Et puis, derrière le clos des murs de ce cimetière propret, depuis le champ qui le jouxte, j’entendrai peut-être le meuglement d’une vache appelant son veau. Je saluerai ce clin d’œil de mon grand-père qui m’invitera vers un autre lieu, à quelques centaines de mètres de là : mon paradis.

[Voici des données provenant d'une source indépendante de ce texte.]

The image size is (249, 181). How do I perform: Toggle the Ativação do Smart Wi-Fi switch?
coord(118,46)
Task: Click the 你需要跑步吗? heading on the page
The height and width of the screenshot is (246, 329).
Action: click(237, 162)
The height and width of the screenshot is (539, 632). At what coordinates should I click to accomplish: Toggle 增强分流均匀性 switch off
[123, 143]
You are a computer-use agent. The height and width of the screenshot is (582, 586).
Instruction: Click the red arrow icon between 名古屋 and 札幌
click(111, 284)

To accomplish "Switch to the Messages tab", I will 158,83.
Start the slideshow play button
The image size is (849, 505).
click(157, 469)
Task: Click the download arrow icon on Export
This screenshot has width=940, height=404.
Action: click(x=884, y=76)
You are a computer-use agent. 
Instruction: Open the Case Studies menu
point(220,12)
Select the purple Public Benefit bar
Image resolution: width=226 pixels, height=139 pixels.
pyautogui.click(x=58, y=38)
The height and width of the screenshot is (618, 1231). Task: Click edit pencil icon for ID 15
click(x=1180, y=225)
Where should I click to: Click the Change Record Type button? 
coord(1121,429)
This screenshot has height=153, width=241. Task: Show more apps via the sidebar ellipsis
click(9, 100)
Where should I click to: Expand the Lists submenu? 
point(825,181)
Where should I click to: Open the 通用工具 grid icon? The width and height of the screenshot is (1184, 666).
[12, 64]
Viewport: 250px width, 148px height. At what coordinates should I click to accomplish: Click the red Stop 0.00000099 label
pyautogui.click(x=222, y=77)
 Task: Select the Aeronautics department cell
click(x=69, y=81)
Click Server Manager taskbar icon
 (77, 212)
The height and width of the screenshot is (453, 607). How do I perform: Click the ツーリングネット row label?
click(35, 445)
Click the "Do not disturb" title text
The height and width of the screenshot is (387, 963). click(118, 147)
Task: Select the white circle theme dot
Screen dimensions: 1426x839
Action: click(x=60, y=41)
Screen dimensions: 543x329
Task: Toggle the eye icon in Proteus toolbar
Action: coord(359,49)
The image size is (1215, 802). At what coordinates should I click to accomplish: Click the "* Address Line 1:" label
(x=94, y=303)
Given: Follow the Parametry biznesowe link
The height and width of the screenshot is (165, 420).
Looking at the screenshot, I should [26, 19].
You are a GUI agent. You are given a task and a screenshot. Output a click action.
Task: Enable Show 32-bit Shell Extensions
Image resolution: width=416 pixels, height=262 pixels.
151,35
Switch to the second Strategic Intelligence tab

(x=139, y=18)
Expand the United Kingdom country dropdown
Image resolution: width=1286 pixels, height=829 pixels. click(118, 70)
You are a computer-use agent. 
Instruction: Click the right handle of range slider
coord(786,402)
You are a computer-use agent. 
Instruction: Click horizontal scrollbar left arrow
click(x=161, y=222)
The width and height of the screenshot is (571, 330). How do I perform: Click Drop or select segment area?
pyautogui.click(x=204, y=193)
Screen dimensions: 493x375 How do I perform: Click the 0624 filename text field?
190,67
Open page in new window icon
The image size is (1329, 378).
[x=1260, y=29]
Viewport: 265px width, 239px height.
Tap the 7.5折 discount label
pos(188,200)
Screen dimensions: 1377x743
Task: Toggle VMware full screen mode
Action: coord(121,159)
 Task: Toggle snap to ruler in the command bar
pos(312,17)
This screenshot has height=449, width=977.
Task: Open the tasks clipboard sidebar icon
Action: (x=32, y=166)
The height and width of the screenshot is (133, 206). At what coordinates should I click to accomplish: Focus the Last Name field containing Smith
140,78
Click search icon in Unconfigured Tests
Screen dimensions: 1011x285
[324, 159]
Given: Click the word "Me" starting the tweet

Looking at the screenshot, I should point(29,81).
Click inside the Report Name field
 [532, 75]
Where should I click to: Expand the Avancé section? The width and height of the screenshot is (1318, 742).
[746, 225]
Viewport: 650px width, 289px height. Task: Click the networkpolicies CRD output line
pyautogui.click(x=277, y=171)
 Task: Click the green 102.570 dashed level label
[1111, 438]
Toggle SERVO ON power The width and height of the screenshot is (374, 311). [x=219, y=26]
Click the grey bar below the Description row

(Ne reculeront-ils pas comme d’autres l’ont fait ?) Ce sera un exercice périlleux car pour être juste, je devrais écrire : mon paradis perdu. Perdu, parce que le progrès des hommes a bétonné les herbages d’antan en un échangeur d’autoroute et une zone commerciale. Perdu parce que sitôt le patriarche mort, (faut-il que je le taise ? ) ma parenté a lâché ses haines et plutôt que le domaine ne profite à l’un ou l’autre des héritiers, ils l’ont laissé tomber en ruine, en proie à la rapacité des pilleurs qui, eux, ont su tout exploiter jusqu’aux tuyaux de cuivre et aux lattes de parquet. Alors, je fermerai plus fort mes yeux, je puiserai de la terre la force de mes mots, je fendrai la dureté de cette laide réalité sans m’abîmer dans le piège de l’amertume et des regrets. A ce nouvel espoir, je rouvrirai ma mémoire que j’avais enchâssée pour me protéger de l’enfer de leur indivision. Aucune âpreté ne viendra me voler mes souvenirs parce qu’ils sont à moi et ne valent que pour moi alors, la ferme de mon grand-père pourra revivre, là, sur la pierre, dans ma tête (et avec eux ?).

(Est-ce sa ramure qui les a décidés ?) Du passé émergera un gigantesque et majestueux marronnier, situé sur une grande pelouse entre deux longs bâtiments se faisant face, planté là en 1921 par Désiré, le père de famille. En janvier de cette même année, Angèle avait eu leurs cinquième et sixième enfants : Bernard et Maurice. Fut-elle fatiguée par cette double naissance et les tâches qui allaient avec ? C’était un autre temps… Les générations vivaient sous le même toit, les commis de ferme mourraient chez leur patron, les ainés allaient à l’école quand les cadets travaillaient aux champs. Angèle ne manquait pas de travail mais ne manquait pas non plus de main d’œuvre. Les deux jumeaux furent « mal élevés » parce que leur mère leur cédait tout et que leur père, qui adorait sa femme, la laissait commander, tant qu’il pouvait chasser et qu’elle ne l’obligeait pas à se laver.

Mon grand-père grandit ainsi à l’ombre du marronnier qui s’épanouit au fil des ans au milieu de la cour près d’un bâtiment qui s’écroula sous les bombes du Débarquement de Juin 44 et d’une chapelle qui brûla et disparut dans les années 60. L’arbre et l’homme prospérèrent malgré ces accidents. Ils avaient 54 ans quand je suis née et ils étaient devenus les maîtres de cette ferme. J’étais la première des petits enfants, fille aînée de la fille aînée. Je poussais à mon tour et tandis que les branches de l’un m’offraient un mirador ou un refuge, les bras de l’autre devinrent ma liberté et mon soutien. Mon grand-père fut le seul homme de mon enfance, parce que mon père travaillait trop, parce que les « grands » se fâchaient et « disparaissaient » de ma famille, les uns après les autres. Mais lui seul me suffisait. Dans ma vie de petite fille, il n’y avait de la place que pour un seul héros et il ne la perdit jamais.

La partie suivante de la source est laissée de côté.